**GOAL OF THE EXERCISE:**
The response must reproduce every record in full.

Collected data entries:
━━━━━━━━
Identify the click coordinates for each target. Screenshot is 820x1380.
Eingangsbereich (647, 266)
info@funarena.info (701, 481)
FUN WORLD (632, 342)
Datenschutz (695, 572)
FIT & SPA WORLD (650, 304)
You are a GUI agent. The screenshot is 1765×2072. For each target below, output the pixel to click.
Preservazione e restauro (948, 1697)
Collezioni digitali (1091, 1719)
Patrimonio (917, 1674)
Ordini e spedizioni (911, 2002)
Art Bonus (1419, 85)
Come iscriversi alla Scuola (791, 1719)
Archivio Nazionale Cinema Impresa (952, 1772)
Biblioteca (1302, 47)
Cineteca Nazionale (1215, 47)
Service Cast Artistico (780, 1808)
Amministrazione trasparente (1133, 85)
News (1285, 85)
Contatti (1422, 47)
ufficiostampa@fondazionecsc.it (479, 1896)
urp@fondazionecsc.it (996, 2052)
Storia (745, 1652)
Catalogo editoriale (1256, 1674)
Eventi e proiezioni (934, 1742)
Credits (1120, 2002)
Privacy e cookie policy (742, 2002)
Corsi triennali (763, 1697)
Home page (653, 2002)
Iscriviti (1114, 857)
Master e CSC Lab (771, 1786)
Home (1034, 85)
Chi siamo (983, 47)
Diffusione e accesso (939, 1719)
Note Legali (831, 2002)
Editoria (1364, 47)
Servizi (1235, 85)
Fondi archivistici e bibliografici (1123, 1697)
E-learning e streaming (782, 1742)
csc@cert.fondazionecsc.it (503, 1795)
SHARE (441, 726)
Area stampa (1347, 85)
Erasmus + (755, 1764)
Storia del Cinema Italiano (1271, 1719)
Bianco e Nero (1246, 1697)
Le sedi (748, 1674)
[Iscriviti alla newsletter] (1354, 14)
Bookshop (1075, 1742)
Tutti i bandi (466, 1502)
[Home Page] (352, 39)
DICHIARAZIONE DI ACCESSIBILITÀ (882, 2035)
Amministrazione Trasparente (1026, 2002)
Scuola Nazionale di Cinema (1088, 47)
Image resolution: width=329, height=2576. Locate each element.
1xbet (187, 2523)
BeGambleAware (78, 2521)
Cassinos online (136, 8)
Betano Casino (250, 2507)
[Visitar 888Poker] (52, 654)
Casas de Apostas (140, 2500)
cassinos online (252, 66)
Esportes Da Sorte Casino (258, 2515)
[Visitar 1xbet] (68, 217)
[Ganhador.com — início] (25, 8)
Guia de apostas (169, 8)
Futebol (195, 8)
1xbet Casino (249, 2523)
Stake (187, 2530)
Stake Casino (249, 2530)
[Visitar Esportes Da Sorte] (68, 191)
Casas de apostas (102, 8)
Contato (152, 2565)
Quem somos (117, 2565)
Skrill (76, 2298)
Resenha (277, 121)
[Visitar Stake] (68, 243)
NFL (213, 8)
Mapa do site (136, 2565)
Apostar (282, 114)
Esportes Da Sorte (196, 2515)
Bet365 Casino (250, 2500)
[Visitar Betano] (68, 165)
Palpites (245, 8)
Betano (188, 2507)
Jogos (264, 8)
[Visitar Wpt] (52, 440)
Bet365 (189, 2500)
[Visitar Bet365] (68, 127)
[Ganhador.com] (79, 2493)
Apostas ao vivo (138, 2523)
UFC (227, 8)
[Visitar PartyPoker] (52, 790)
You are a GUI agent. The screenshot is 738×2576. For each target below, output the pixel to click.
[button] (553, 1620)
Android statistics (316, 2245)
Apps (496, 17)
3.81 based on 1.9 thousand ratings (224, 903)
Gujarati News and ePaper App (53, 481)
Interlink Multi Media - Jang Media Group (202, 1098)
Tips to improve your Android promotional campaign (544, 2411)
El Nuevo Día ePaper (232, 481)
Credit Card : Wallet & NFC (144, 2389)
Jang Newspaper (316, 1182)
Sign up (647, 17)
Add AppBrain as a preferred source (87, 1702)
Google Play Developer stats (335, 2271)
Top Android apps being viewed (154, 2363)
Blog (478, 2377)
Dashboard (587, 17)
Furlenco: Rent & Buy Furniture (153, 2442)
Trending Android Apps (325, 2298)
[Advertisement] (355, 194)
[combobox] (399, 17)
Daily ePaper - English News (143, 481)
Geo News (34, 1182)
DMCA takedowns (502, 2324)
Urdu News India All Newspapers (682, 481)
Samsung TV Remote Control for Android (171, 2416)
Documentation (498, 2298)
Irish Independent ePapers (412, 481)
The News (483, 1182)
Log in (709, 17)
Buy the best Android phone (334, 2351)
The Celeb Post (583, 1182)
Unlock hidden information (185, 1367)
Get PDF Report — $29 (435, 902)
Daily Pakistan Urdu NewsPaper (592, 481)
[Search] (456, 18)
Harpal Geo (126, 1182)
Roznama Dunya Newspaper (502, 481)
━━━━━━━━
**RESPONSE TO THE TASK:**
Identify the click coordinates for each target. Screenshot is 820x1380.
Eingangsbereich (647, 266)
info@funarena.info (701, 481)
FUN WORLD (632, 342)
Datenschutz (695, 572)
FIT & SPA WORLD (650, 304)
You are a GUI agent. The screenshot is 1765×2072. For each target below, output the pixel to click.
Preservazione e restauro (948, 1697)
Collezioni digitali (1091, 1719)
Patrimonio (917, 1674)
Ordini e spedizioni (911, 2002)
Art Bonus (1419, 85)
Come iscriversi alla Scuola (791, 1719)
Archivio Nazionale Cinema Impresa (952, 1772)
Biblioteca (1302, 47)
Cineteca Nazionale (1215, 47)
Service Cast Artistico (780, 1808)
Amministrazione trasparente (1133, 85)
News (1285, 85)
Contatti (1422, 47)
ufficiostampa@fondazionecsc.it (479, 1896)
urp@fondazionecsc.it (996, 2052)
Storia (745, 1652)
Catalogo editoriale (1256, 1674)
Eventi e proiezioni (934, 1742)
Credits (1120, 2002)
Privacy e cookie policy (742, 2002)
Corsi triennali (763, 1697)
Home page (653, 2002)
Iscriviti (1114, 857)
Master e CSC Lab (771, 1786)
Home (1034, 85)
Chi siamo (983, 47)
Diffusione e accesso (939, 1719)
Note Legali (831, 2002)
Editoria (1364, 47)
Servizi (1235, 85)
Fondi archivistici e bibliografici (1123, 1697)
E-learning e streaming (782, 1742)
csc@cert.fondazionecsc.it (503, 1795)
SHARE (441, 726)
Area stampa (1347, 85)
Erasmus + (755, 1764)
Storia del Cinema Italiano (1271, 1719)
Bianco e Nero (1246, 1697)
Le sedi (748, 1674)
[Iscriviti alla newsletter] (1354, 14)
Bookshop (1075, 1742)
Tutti i bandi (466, 1502)
[Home Page] (352, 39)
DICHIARAZIONE DI ACCESSIBILITÀ (882, 2035)
Amministrazione Trasparente (1026, 2002)
Scuola Nazionale di Cinema (1088, 47)
Image resolution: width=329, height=2576. Locate each element.
1xbet (187, 2523)
BeGambleAware (78, 2521)
Cassinos online (136, 8)
Betano Casino (250, 2507)
[Visitar 888Poker] (52, 654)
Casas de Apostas (140, 2500)
cassinos online (252, 66)
Esportes Da Sorte Casino (258, 2515)
[Visitar 1xbet] (68, 217)
[Ganhador.com — início] (25, 8)
Guia de apostas (169, 8)
Futebol (195, 8)
1xbet Casino (249, 2523)
Stake (187, 2530)
Stake Casino (249, 2530)
[Visitar Esportes Da Sorte] (68, 191)
Casas de apostas (102, 8)
Contato (152, 2565)
Quem somos (117, 2565)
Skrill (76, 2298)
Resenha (277, 121)
[Visitar Stake] (68, 243)
NFL (213, 8)
Mapa do site (136, 2565)
Apostar (282, 114)
Esportes Da Sorte (196, 2515)
Bet365 Casino (250, 2500)
[Visitar Betano] (68, 165)
Palpites (245, 8)
Betano (188, 2507)
Jogos (264, 8)
[Visitar Wpt] (52, 440)
Bet365 (189, 2500)
[Visitar Bet365] (68, 127)
[Ganhador.com] (79, 2493)
Apostas ao vivo (138, 2523)
UFC (227, 8)
[Visitar PartyPoker] (52, 790)
You are a GUI agent. The screenshot is 738×2576. For each target below, output the pixel to click.
[button] (553, 1620)
Android statistics (316, 2245)
Apps (496, 17)
3.81 based on 1.9 thousand ratings (224, 903)
Gujarati News and ePaper App (53, 481)
Interlink Multi Media - Jang Media Group (202, 1098)
Tips to improve your Android promotional campaign (544, 2411)
El Nuevo Día ePaper (232, 481)
Credit Card : Wallet & NFC (144, 2389)
Jang Newspaper (316, 1182)
Sign up (647, 17)
Add AppBrain as a preferred source (87, 1702)
Google Play Developer stats (335, 2271)
Top Android apps being viewed (154, 2363)
Blog (478, 2377)
Dashboard (587, 17)
Furlenco: Rent & Buy Furniture (153, 2442)
Trending Android Apps (325, 2298)
[Advertisement] (355, 194)
[combobox] (399, 17)
Daily ePaper - English News (143, 481)
Geo News (34, 1182)
DMCA takedowns (502, 2324)
Urdu News India All Newspapers (682, 481)
Samsung TV Remote Control for Android (171, 2416)
Documentation (498, 2298)
Irish Independent ePapers (412, 481)
The News (483, 1182)
Log in (709, 17)
Buy the best Android phone (334, 2351)
The Celeb Post (583, 1182)
Unlock hidden information (185, 1367)
Get PDF Report — $29 (435, 902)
Daily Pakistan Urdu NewsPaper (592, 481)
[Search] (456, 18)
Harpal Geo (126, 1182)
Roznama Dunya Newspaper (502, 481)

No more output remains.